Think of your thesis statement as an opportunity to engage your reader in a debate. In a debate, the lack of subtlety in such a statement as "I'm about to convince you that..." could seriously compromise your ability to prove your points, even if they're good ones. You do want to present a clear indication of your attitude, using important keywords to reflect your belief, but be sure not to underestimate your reader's deductive abilities; assume that he/she's able to follow your ideas without overly simplifying them.

Be Ready to Revise

Of paramount importance is remaining flexible when it comes to your thesis statement. During the course of your work, you may find that you need to edit, revise, or even rewrite your thesis statement. For this reason, many writers will delay finalizing their thesis statement until the later stages of drafting the essay.
Once you've written the main body of your essay, go back and revisit your thesis statement. Do your topic sentences, examples, and details still support your thesis statement?
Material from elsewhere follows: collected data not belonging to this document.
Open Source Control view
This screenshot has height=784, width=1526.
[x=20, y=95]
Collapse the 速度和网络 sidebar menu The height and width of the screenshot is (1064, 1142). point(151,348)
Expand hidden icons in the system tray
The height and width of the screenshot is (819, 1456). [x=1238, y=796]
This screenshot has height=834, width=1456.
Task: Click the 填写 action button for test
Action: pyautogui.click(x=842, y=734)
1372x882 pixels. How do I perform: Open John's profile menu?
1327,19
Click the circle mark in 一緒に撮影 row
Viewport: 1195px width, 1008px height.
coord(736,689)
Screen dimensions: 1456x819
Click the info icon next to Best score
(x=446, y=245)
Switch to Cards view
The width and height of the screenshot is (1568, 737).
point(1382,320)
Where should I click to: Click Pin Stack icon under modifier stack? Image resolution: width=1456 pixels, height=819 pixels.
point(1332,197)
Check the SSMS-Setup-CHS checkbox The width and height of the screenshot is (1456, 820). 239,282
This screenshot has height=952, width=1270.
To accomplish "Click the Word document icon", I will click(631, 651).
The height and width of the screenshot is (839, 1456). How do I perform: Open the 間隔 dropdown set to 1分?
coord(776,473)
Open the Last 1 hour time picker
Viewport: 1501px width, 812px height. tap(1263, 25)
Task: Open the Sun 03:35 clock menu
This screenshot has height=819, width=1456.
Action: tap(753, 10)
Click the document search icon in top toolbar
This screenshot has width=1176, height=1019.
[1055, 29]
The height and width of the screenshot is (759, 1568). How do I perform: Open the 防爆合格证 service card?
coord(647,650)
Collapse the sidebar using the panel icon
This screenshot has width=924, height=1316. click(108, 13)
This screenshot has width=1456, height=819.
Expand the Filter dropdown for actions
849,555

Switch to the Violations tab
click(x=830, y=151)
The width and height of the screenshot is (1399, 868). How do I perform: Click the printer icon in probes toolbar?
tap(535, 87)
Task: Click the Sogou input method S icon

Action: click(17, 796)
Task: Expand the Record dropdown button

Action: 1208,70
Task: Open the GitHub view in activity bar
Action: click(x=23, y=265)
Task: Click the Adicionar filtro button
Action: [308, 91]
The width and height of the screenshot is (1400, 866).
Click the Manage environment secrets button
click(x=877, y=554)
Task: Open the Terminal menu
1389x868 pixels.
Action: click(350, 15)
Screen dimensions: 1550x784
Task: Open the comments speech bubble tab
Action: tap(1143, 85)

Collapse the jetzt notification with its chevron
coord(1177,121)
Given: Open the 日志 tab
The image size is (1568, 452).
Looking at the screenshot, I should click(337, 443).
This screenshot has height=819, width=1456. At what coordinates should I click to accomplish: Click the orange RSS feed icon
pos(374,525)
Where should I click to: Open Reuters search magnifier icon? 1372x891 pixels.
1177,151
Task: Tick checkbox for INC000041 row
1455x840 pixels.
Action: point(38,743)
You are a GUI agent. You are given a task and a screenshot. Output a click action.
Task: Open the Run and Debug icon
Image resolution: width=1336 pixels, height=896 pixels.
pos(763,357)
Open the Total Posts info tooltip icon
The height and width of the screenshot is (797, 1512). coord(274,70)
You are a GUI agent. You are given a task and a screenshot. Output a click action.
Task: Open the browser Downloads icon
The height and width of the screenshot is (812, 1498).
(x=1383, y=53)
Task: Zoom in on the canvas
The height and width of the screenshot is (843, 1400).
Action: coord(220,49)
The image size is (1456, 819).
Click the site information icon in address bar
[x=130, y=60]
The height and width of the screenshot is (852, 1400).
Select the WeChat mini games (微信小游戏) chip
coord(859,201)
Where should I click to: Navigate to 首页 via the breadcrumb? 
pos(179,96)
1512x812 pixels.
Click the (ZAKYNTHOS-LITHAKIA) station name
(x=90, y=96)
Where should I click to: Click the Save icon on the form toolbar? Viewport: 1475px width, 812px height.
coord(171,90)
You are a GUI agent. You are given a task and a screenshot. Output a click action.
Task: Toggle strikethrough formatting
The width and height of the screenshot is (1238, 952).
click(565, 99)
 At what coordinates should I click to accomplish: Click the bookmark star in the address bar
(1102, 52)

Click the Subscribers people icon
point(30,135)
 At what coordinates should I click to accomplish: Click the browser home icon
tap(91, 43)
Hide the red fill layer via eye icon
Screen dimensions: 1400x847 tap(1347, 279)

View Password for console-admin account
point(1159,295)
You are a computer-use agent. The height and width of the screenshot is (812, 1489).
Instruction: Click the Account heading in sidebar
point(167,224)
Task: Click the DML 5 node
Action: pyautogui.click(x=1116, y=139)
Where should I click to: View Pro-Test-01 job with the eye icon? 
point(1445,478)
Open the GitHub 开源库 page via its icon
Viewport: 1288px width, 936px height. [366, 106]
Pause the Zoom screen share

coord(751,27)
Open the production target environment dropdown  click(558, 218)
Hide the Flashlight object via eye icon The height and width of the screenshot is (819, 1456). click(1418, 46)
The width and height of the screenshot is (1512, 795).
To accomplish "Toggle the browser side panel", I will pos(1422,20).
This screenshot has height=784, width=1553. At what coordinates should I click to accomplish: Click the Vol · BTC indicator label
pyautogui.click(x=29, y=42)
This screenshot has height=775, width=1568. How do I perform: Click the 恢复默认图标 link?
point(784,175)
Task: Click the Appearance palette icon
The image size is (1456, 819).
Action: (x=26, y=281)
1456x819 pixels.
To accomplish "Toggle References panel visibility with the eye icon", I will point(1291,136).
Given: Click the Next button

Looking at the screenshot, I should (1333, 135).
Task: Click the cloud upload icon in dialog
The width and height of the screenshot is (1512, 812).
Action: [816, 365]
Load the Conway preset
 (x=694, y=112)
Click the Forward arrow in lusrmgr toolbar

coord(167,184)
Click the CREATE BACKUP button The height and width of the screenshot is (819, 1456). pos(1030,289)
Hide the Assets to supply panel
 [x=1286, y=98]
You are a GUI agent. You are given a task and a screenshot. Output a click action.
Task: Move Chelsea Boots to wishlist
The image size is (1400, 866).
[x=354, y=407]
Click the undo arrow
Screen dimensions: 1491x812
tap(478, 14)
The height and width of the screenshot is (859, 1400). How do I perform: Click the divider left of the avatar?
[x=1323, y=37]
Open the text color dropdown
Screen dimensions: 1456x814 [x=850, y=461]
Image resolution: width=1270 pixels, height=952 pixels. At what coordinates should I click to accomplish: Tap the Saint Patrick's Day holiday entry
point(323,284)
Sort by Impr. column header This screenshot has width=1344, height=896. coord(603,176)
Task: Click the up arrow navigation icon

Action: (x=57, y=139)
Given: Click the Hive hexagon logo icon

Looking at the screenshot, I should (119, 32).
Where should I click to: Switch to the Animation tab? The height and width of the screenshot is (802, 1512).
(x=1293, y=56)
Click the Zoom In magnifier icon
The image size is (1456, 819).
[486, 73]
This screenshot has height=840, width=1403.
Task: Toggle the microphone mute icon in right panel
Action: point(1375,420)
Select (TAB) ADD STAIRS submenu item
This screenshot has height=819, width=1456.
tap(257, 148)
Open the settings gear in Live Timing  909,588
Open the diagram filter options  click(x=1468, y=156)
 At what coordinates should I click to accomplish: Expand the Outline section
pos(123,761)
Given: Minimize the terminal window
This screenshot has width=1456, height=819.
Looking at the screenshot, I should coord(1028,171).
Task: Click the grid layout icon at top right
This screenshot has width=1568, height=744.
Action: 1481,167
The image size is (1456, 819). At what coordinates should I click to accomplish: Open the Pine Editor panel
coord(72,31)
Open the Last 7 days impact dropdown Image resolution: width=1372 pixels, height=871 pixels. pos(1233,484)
Oftentimes during the process of writing your essay you will develop new ideas that you hadn't thought of when you were drafting your original thesis statement.
If you find that some of your supporting material seems to go beyond the limits of your thesis statement, you need to make some revisions. This may be a simple matter of adding to the thesis statement itself so that it will better incorporate all of your support. You may also need to reexamine the support to see if it would be better to leave it out. If certain elements of your supporting paragraphs change the direction of your focus significantly, your essay is likely more unified without them.
Creating a strong thesis statement provides the solid foundation upon which the rest of your essay is built. An essay built upon a weak or haphazard foundation usually indicates that the focus will be unclear, the scope will be too wide (or too narrow), or that the writer just did not have a clear plan or direction in mind. On the other hand, an effective thesis statement will work to ground the essay, to help fortify its focus, providing the point around which the rest of the work revolves.